Thomas Daniell, formerly of Trelissick, in the County of Cornwall, afterwards of the City of Bath, since of Michaelchurch Court, in the County of Hereford, and subsequently residing at Boulogne, in the Kingdom of France, Copper-Smelter, Dealer, Chapman, and Lord of the Manor of Ewyas Lacy, was declared bankrupt on 16th April 1835 .
He was the grandson of Thomas guinea-a-minute Daniell, a tin and copper mine owner who made a huge fortune and came to be seen as the head of a great Truro merchant dynasty in late eighteenth century Cornwall . Thomas the elder married the heiress to the Allen family of Prior Park, Bath, and their son, Ralph Allen Daniell, inherited substantial interests in the highly profitable Great Towan and Gwennap mines in Cornwall alongside his other business ventures as a prominent Truro merchant. It seems likely that Ralph Allen, like his father, was a ruthless operator since he acquired the extensive family estate at Trelissick following legal action against the former owner who owed him money. His son Thomas Daniell seems in contrast to have lived as a wealthy gentleman of leisure in the society life of Bath and perhaps resided at Prior Park, his grandmothers estate. This was apparently not sufficient for him, however, and he, or perhaps his father on his behalf, seems to have purchased Michaelchurch Court, the associated Estate and the Manor of Ewyas Lacy when it was put up for sale in 1818 . This allowed him the status of a landed gentleman and Lord of the Manor of Ewyas Lacy, though there is no record that he ever took up residence in Michaelchurch.
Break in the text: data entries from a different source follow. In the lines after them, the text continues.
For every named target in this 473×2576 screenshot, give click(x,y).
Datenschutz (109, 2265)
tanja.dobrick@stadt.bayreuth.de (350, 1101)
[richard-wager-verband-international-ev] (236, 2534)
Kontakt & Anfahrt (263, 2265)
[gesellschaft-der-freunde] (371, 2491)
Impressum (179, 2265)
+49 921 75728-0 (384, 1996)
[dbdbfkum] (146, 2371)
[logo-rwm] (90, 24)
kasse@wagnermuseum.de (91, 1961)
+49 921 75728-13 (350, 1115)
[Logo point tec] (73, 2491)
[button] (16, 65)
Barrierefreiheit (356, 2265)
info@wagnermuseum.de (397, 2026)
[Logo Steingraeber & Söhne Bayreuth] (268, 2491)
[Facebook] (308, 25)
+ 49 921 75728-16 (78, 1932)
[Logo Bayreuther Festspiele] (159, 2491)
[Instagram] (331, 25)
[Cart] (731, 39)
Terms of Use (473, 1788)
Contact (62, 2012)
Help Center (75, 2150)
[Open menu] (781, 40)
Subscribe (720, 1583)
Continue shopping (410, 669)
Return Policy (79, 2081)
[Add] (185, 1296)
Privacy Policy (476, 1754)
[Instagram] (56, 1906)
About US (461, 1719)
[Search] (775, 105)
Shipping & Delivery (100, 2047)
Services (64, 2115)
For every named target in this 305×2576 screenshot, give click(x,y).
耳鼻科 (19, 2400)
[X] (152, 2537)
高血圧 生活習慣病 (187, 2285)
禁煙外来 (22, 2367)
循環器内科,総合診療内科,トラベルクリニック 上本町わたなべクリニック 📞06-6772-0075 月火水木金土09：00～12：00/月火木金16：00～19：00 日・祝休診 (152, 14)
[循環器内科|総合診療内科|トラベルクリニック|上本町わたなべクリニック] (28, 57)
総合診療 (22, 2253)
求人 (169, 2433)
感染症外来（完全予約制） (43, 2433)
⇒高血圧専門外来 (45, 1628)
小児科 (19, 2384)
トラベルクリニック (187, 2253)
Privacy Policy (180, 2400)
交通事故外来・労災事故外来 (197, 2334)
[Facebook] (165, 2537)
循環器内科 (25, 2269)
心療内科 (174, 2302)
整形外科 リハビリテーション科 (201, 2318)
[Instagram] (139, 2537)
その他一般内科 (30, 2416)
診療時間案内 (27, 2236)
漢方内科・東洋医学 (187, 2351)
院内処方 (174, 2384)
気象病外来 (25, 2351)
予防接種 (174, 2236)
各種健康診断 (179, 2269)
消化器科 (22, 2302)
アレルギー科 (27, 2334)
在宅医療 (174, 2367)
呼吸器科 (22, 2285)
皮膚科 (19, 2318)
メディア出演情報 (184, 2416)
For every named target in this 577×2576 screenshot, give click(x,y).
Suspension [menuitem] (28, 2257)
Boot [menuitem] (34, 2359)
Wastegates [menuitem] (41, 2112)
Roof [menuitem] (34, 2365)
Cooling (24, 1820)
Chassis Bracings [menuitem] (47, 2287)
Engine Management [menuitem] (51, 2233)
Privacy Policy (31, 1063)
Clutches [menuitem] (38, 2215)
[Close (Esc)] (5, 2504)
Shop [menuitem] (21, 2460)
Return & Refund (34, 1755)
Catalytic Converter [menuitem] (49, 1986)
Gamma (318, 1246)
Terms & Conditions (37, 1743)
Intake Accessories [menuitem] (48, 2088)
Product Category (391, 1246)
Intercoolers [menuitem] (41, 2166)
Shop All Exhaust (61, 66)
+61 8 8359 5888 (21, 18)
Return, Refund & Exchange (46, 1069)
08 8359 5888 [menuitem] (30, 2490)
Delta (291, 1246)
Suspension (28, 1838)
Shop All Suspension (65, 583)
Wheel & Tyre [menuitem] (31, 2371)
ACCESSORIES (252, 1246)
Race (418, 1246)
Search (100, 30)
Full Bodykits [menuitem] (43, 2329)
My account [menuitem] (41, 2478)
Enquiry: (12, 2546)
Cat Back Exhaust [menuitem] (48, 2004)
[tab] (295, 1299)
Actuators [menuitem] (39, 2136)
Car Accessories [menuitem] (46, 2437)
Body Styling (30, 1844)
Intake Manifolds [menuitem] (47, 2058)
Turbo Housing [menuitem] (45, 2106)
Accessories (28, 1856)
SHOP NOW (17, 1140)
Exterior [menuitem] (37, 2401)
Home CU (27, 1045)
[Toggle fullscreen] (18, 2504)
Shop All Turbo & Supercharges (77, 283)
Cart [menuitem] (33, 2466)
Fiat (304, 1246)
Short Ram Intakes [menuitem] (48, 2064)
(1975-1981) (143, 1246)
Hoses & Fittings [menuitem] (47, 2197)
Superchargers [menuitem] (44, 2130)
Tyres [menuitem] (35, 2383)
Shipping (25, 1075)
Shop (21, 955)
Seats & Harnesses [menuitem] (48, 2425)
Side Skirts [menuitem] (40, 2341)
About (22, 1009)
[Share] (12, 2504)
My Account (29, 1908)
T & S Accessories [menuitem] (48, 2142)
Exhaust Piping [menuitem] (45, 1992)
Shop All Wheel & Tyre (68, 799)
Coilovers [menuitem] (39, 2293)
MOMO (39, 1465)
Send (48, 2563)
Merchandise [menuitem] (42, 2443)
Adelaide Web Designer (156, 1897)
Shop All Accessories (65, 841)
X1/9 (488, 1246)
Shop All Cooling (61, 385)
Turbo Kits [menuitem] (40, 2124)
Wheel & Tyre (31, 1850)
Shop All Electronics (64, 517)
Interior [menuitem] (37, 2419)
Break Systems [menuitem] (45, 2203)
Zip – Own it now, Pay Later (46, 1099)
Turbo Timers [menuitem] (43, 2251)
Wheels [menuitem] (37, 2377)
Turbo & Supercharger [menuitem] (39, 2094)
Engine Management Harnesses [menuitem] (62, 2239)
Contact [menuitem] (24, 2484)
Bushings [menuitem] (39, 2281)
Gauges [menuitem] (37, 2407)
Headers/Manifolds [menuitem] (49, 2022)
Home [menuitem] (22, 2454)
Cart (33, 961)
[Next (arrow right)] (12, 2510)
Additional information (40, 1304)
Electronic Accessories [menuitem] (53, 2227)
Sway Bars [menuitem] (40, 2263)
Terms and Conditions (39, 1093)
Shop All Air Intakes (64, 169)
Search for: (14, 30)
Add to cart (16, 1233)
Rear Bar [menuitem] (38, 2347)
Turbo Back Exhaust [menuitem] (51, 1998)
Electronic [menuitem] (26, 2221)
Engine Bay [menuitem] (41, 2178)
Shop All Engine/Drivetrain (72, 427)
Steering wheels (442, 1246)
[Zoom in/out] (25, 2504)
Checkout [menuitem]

On the death of Ralph Allen Daniell in 1823 the Cornish estates including Trelissick passed to Thomas, who by 1825 had commissioned an architect to redesign the house, gardens and grounds and thus laid the foundations of a spectacular landscaped estate that remains an attraction to this day. In contrast, his estate in Herefordshire seems to have been let out and largely ignored. However, his extravagant expenditure and the agricultural and mining depressions in the early 19th century left Thomas Daniell's fortune in ruins. He mortgaged both the Michaelchurch and Trelissick Estates heavily in an attempt to shore up his finances, but to no avail. In 1835 he was declared bankrupt with debts that turned out to amount to nearly £40,000, a huge sum in those days, and he fled to Boulogne in France presumably in an attempt to evade his creditors and, perhaps, a Debtors prison.
Trelissick appears to have existed as a farm by the late 13th century; in 1705 this was occupied by the Lawrence family, who had probably been established there since the mid or late 17th century. Edward Lawrence leased part of the manor of Trevilla including Trelissick in 1747 from John Willyams, and was succeeded by his son, John, in 1750. Soon after inheriting, John Lawrence built a mansion at Trelissick to the design of Edmund Davey and laid out a small park. When Lawrence died in 1790, the estate was divided, the larger portion being held by his widow. Trelissick was let to Francis Pender, while another portion of the estate, including King Harry Quay, was let to Ralph Allen Daniell. In 1802 Trelissick was described in the Royal Cornwall Gazette as standing 'much elevated', with grounds including a 'large walled garden well cloathed with fruit trees, a good orchard behind the house and a handsome lawn in front'.
The Lawrence family experienced financial difficulties after 1790, and in 1805 Trelissick was offered for sale as the result of legal action by the family's creditors, including Ralph Allen. Daniell, who now acquired Trelissick, was the son of a wealthy tin and copper mine owner, Thomas 'Guinea-a-Minute' Daniell and his wife, the niece and heiress of Ralph Allen of Prior Park, Bath. R A Daniell expanded and developed the 18th century park, creating rides through woodland to the north and south of the house; these developments are shown on an estate plan of about 1821, which also includes a vignette view of the house and park from the south.
When Daniell died in 1823 the estate passed to his son Thomas, who in 1825 commissioned the architect P F Robinson to enlarge and remodel the existing house. Robinson's design was published as an example of a 'Residence in the Grecian Style' in his Designs for Ornamental Villas (1827). In the same year it was noted that 'the plantations and shrubberies round the mansion are extremely beautiful, especially the latter, which abound with many varieties of choice shrubs' (Ackerman 1827).
Agricultural and mining depressions in the early 19th century left Thomas Daniell's fortune depleted, and in 1831 he was declared bankrupt. Trelissick came into the hands of Viscount Falmouth of Tregothnan who held a mortgage over it; the house remained unoccupied from 1832 to 1844, and Lord Falmouth tried, unsuccessfully, to sell the property in 1837 and 1839. Finally, in 1844, he sold it to John Davies Gilbert (1811-1854) who had inherited the manor of Eastbourne in Sussex, which he began to develop as a fashionable resort.